Oltre cento le opere esposte, che ne ricostruiscono l’intero percorso artistico: dalla giovanile stagione simbolista all’adesione al futurismo; dalla sua originale interpretazione della metafisica nel 1919 al momento classico del Novecento Italiano; dalla crisi espressionista del 1929-30 alla pittura monumentale degli anni Trenta; fino al secondo dopoguerra e all’ Apocalisse dipinta poco prima della morte.
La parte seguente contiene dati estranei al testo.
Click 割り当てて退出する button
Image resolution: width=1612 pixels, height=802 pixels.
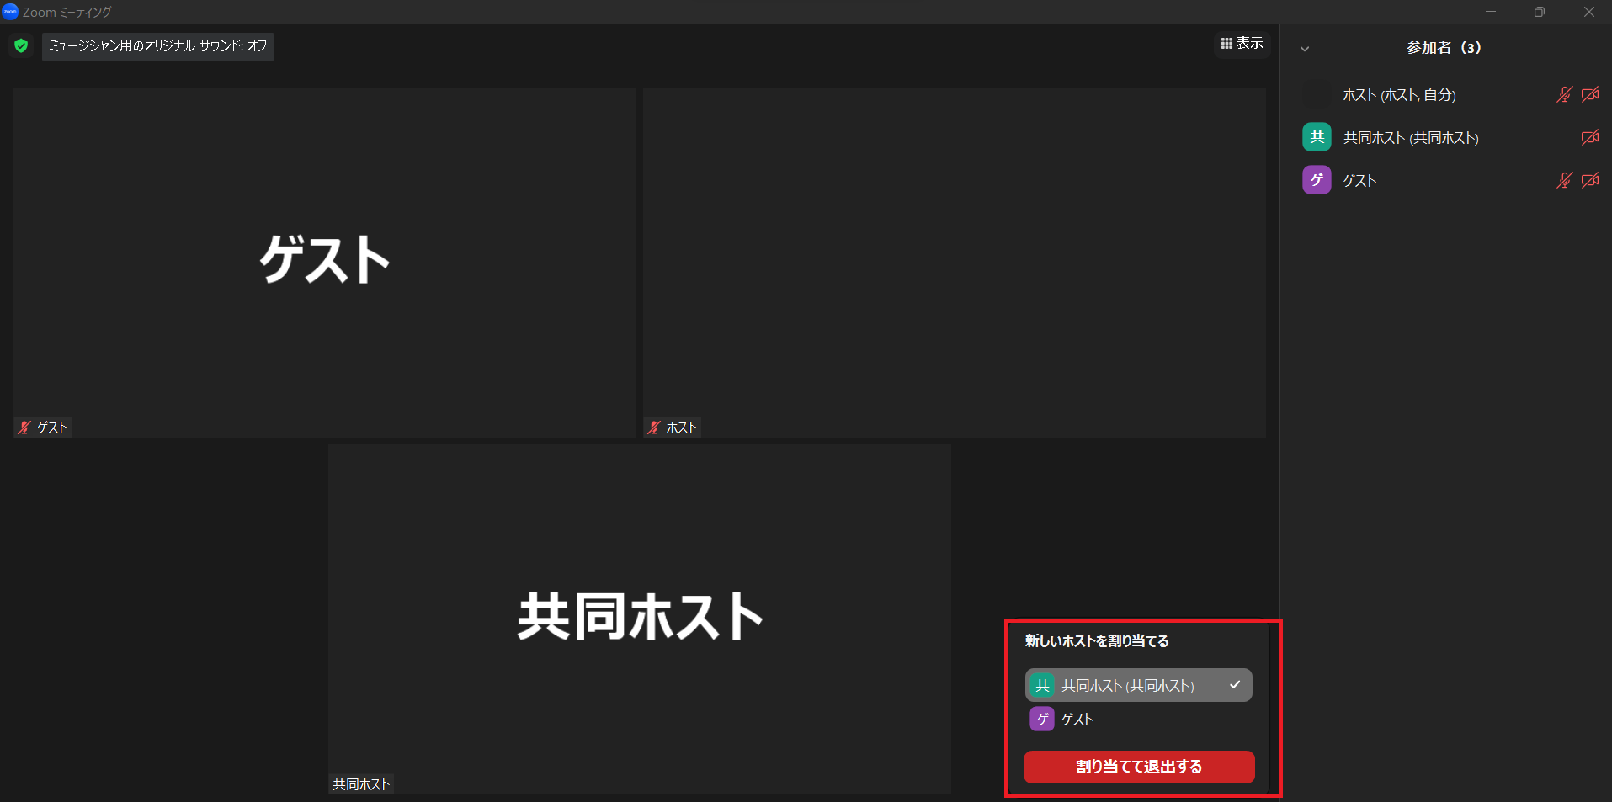click(1138, 767)
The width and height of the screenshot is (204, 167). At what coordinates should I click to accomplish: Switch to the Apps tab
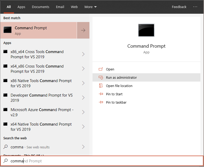click(21, 7)
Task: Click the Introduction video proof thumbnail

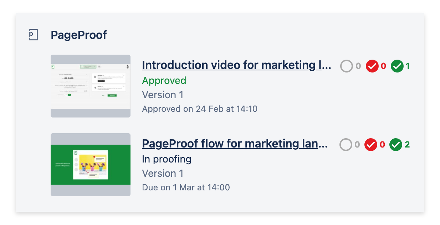Action: pyautogui.click(x=90, y=85)
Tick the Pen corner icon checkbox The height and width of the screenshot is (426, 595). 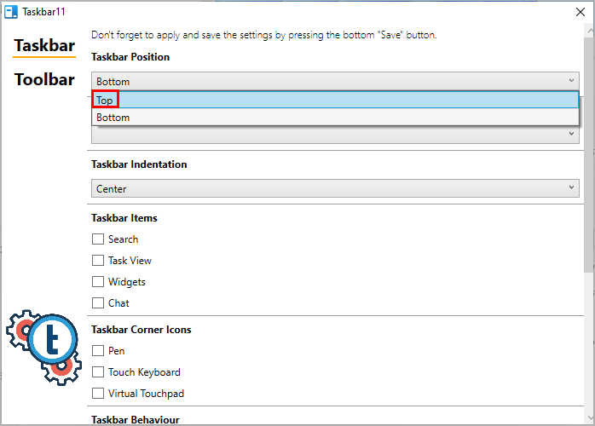98,350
La mostra, che ha sede negli spazi del Museo del Novecento e si estende anche nelle sale sironiane del Museo stesso e della Casa Museo Boschi Di Stefano, si avvale di prestiti dai maggiori musei italiani tra cui la Pinacoteca di Brera, Ca’ Pesaro e la Fondazione Guggenheim di Venezia, il MART di Trento e Rovereto e da collezioni private, riunendo così in un unico contesto i lavori più significativi del Maestro. Sono esposti, infatti, alcuni capolavori che non comparivano in un’antologica sironiana da quasi mezzo secolo (l’affascinante Pandora, 1921-1922; Paese nella valle, 1928; Case e alberi, 1929; L’abbeverata, 1929-30), e altri completamente inediti.
Ampiamente rappresentato in mostra è il ciclo dei paesaggi urbani, il tema più famoso di Sironi, che acquista intensità dopo il suo arrivo a Milano nel 1919 ed esprime sia la drammaticità della città moderna, sia una volontà potente di costruire, in tutti i sensi. Tra questi ci sono capolavori ben noti come Sintesi di paesaggio urbano, 1921; La cattedrale, 1921; Paesaggio urbano col tram 1925-28, del Museo del Novecento, esposto alla Biennale di Venezia del 1928; la Periferia del 1943.
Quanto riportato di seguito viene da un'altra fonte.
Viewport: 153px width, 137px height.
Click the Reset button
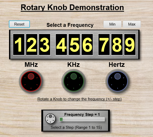coord(19,24)

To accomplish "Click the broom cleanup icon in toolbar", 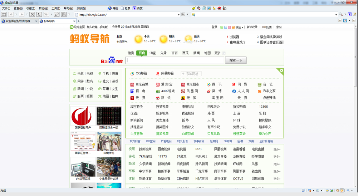I will 214,8.
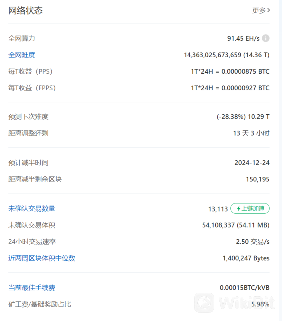The image size is (282, 321).
Task: Click the remaining blocks value 150,195
Action: tap(258, 179)
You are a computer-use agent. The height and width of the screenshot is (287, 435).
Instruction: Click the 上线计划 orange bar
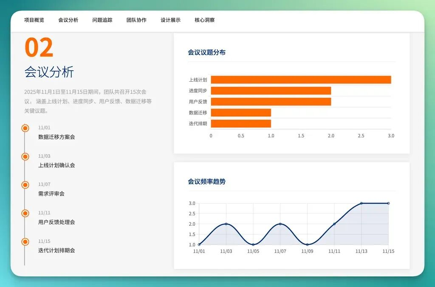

Sironi però è stato anche un grande interprete della figura umana. Ne danno testimonianza in mostra un nutrito gruppo di opere, tra cui il pierfranceschiano Nudo del 1923, prediletto da Margherita Sarfatti; la misteriosa Donna con vaso del 1924; il Pescatore, 1925; La fata della montagna, 1928; la Niobide del 1931, e il doloroso Lazzaro, 1946, dove, per la prima volta nella millenaria iconografia del soggetto, Sironi dipinge un Lazzaro che non risorge, simbolo del crollo di tutte le sue idee, a cominciare dal fascismo in cui aveva creduto.
Ampio spazio è poi dedicato al suo legame con la pittura murale negli anni Trenta, di cui fu teorico e interprete. Presenti, capolavori monumentali quali la luminosa Vittoria alata, il gigantesco studio per l’aula magna della Sapienza di Roma, il visionario Condottiero a cavallo (tutti realizzati nel 1935) e il potente studio preparatorio, lungo quasi sei metri, della Giustizia Corporativa (1937-38).
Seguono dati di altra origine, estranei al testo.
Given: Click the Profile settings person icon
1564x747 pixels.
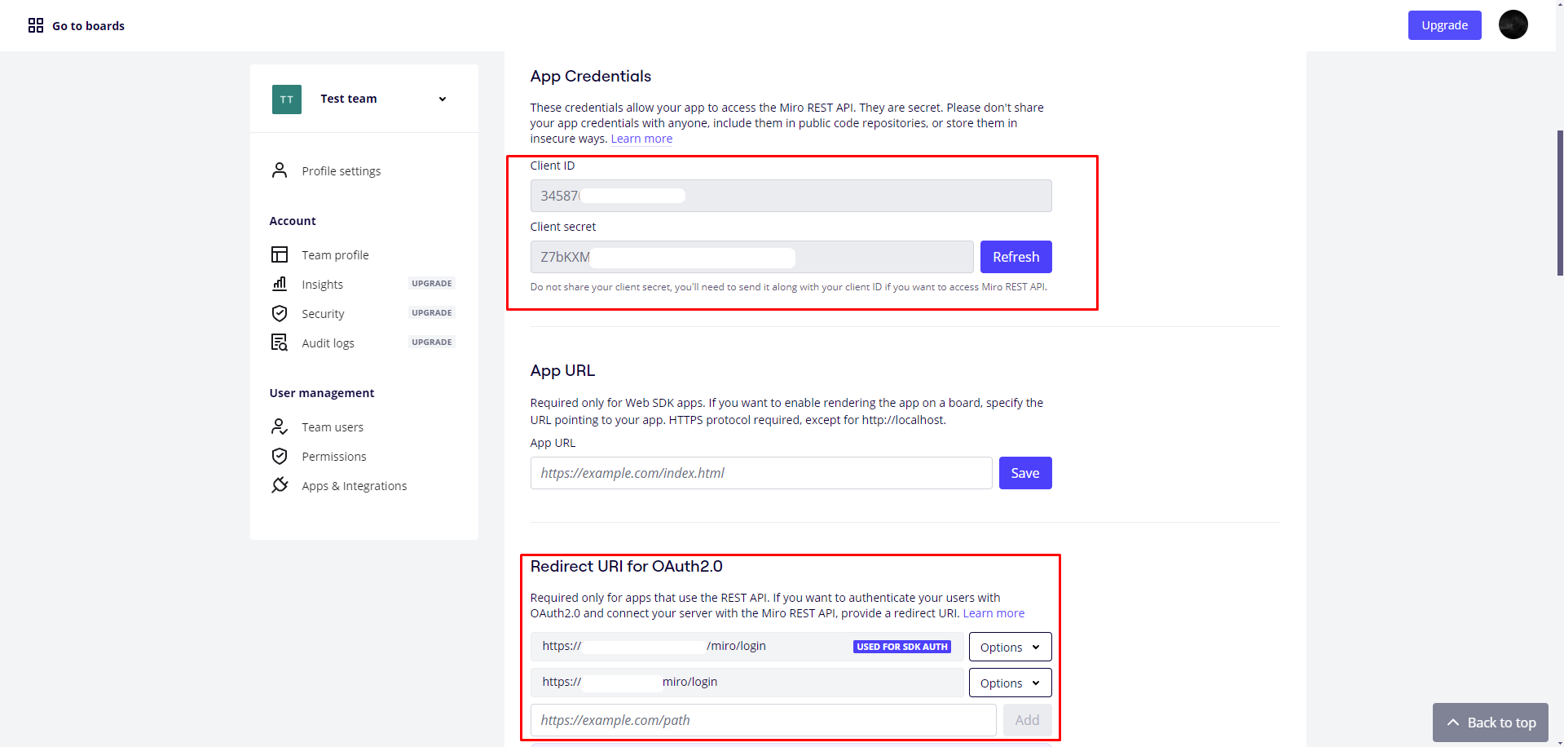Looking at the screenshot, I should [280, 170].
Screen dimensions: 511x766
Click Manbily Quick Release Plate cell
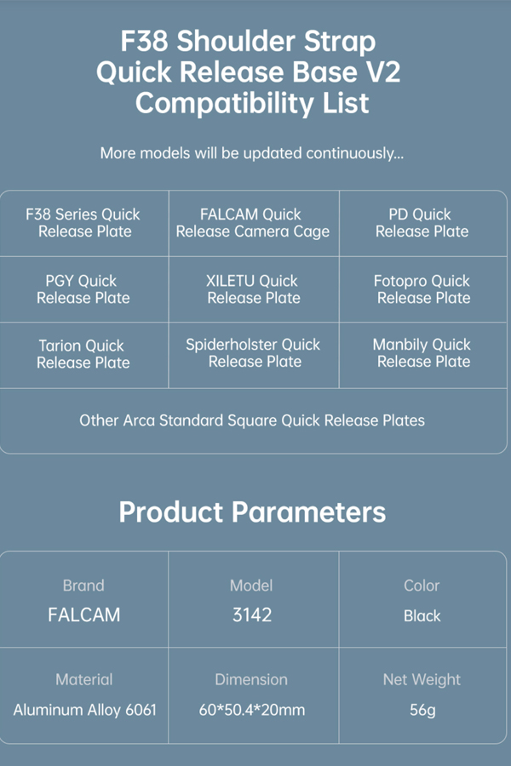point(423,355)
Lasciata alle spalle la sezione dedicata alla pittura murale, il “viaggio” nell’arte di Sironi volge al termine nelle ultime sale che documentano i drammatici anni finali dell’artista, tormentato anche dalla perdita della figlia Rossana, che si toglie la vita nel 1948 a diciotto anni.
Ad accompagnare la mostra, un prestigioso catalogo realizzato della Casa Editrice Ilisso. Il volume, oltre al saggio introduttivo di Anna Maria Montaldo, riporta un ampio saggio e le schede analitiche di tutte le opere di Elena Pontiggia, studiosa dell’artista e autrice della sua prima biografia (Sironi. La grandezza dell’arte, le tragedie della storia, 2015), e inoltre gli approfondimenti di Fabio Benzi sul futurismo sironiano, e di Maria Fratelli, direttrice della Casa Museo Boschi Di Stefano, che esplora con lettere inedite il rapporto di Sironi con i collezionisti Antonio e Marieda Boschi.
La mostra, come tutte le esposizioni del Museo del Novecento, nasce da un progetto scientifico originale capace di restituire una inedita lettura dell’opera e della vicenda umana dell’artista.
“Mario Sironi. Sintesi e grandiosità” è parte de "La Bella Estate", il palinsesto culturale estivo promosso dal Comune di Milano che, fino al 21 settembre, proporrà ai milanesi e ai visitatori della città un ricco calendario di iniziative artistiche, culturali, sportive, ricreative e del tempo libero (programma in continuo aggiornamento su yesmilano.it/labellaestate).
BIOGRAFIA
Mario Sironi
(Sassari, 12 marzo 1885 - Milano, 13 agosto 1961)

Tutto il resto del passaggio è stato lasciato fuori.